The strategy was quite clear — “The biggest referral office within the Sotheby’s network is India and not the US any longer,” said George Azar, Chairman and CEO of Gulf Sotheby’s International Realty. “The second highest traffic on the Sotheby’s website comes from India after the US, and China is third. “At the same time, our office had no presence within the community of high net worth Indian buyers here, absolutely no client base. That we needed to change and change fast.
“What SPF had was an existing business with strong connections to Indian buyers here and back in India, especially among those who bought property in Dubai. Our buyout of SPF was to use those contacts to not just keep them looking at options in Dubai but — through our global network of 880 offices — even outside of Dubai.”
For the moment, there are quite a few Indians buying up property in Dubai, with the latest Dubai Land Department stats noting their exposures at Dh12 billion in the first half of 2017. That puts them just behind UAE nationals, who collectively spent Dh15 billion.
According to Ranjeet Chavan, one of the founder partners at SPF Realty, there is plenty more to tap among high net worth Indian buyers. “Property buying within India is going through a bit of a challenging time, with Rera — Real Estate (Regulation and Development) Act — and also with GST (goods and service tax). Before Rera, Indian developers would use buyers money to construct … now those funds are going into escrow. This will eventually separate the men from the boys where these developers are concerned.

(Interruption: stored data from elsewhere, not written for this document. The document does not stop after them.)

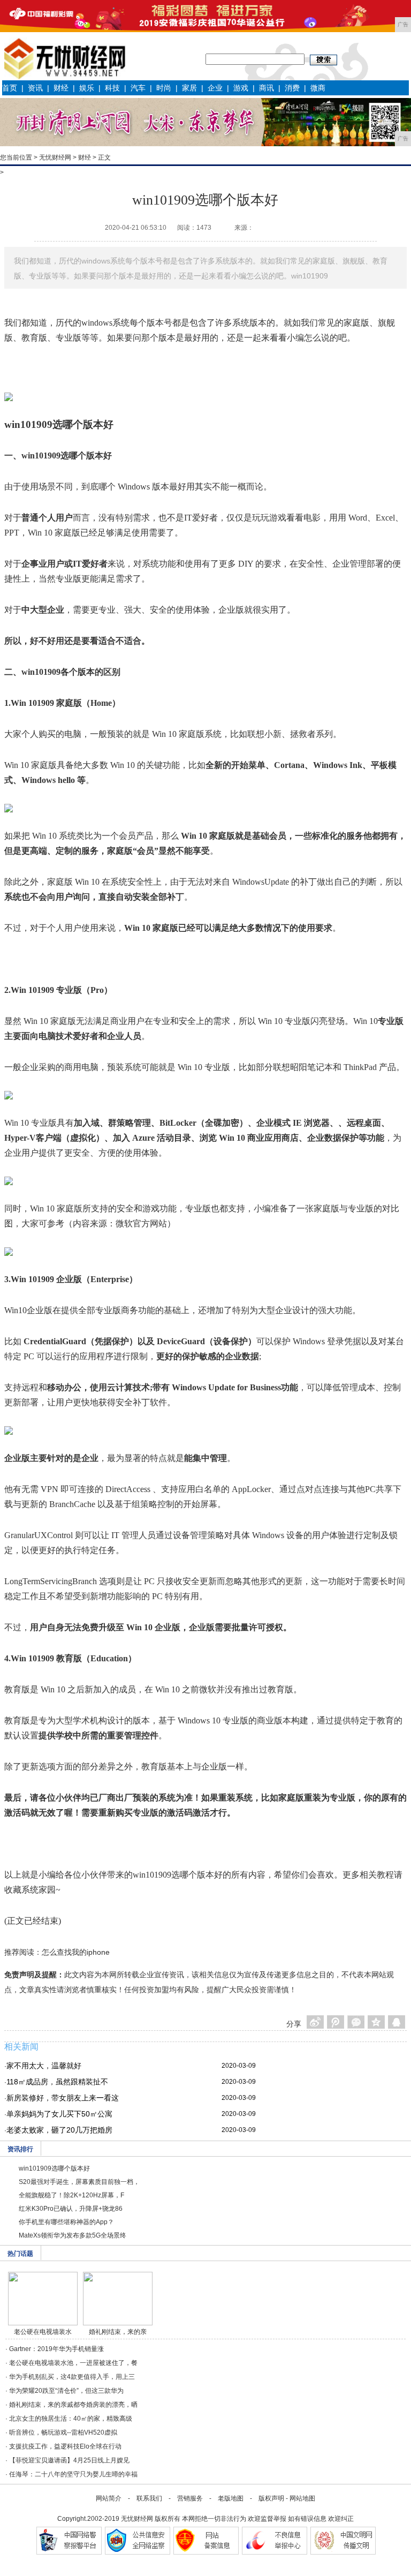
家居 (189, 88)
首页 (9, 88)
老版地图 (230, 2498)
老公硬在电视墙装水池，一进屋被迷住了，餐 (73, 2363)
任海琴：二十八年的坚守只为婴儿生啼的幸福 (73, 2474)
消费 (292, 88)
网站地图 (302, 2498)
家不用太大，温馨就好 (43, 2065)
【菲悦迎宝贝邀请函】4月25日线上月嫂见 (69, 2460)
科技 (112, 88)
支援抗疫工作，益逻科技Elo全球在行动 (65, 2446)
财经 (61, 88)
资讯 (35, 88)
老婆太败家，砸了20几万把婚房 (59, 2130)
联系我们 (149, 2498)
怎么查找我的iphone (76, 1952)
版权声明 (271, 2498)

“For the short-term, this could set back (high net worth) Indians investing in property within India by three to four years. They could seek alternatives outside, and that gives us an even better chance to penetrate that market.”
Some of the biggest developers in Dubai are going all out to keep as much of the Indian fund flow circulating within the Dubai property market. According to market sources, the first three months did see a sharp spike and coinciding with the uncertainties set off by the demonetisation drive launched by the Indian government from November 8. Since then those levels have more or less been maintained.
For Gulf Sotheby’s — for whom this is the third major acquisition in recent years — playing its part in big-ticket property purchases is the name of the game. It was there when the deal was signed for a Dh100 million villa up at Emirates Hills and another for Dh90 million. And more are emerging from the pipeline, according to Azar.
But isn’t Gulf Sotheby’s better placed within the ready property space than selling off-plan? “That’s not true — we do off-plan a lot. We had 1/JBR exclusively for two years and sold nearly 80 per cent of the released stock,” said Azar. “We achieved rates of Dh3,200 a square foot for DP (Dubai Properties and the builder of 1/JBR), and sold penthouses for Dh35 million to Dh36 million.”
Overseas investor interest will continue to be there for Dubai property given that yields still range above 6 per cent on average, and “even up to 10 per cent net on rental yields free of taxes”.
“Our average selling price globally has been $1.3 million whereas most of the competition would be averaging $400,000,” said Azar. “For the Dubai entity we have done over a Dh1 billion so far this year. And for the whole of last year we did a bit more above Dh1 billion. We are hopefully going to grow by 100 per cent this year.
“I don’t buy the argument that Dubai realty is not selling as fast. My target for the next three years is to tell the market we’ve done Dh5 billion worth of sales and Dh200 million of revenues. We are not thinking of anything else.”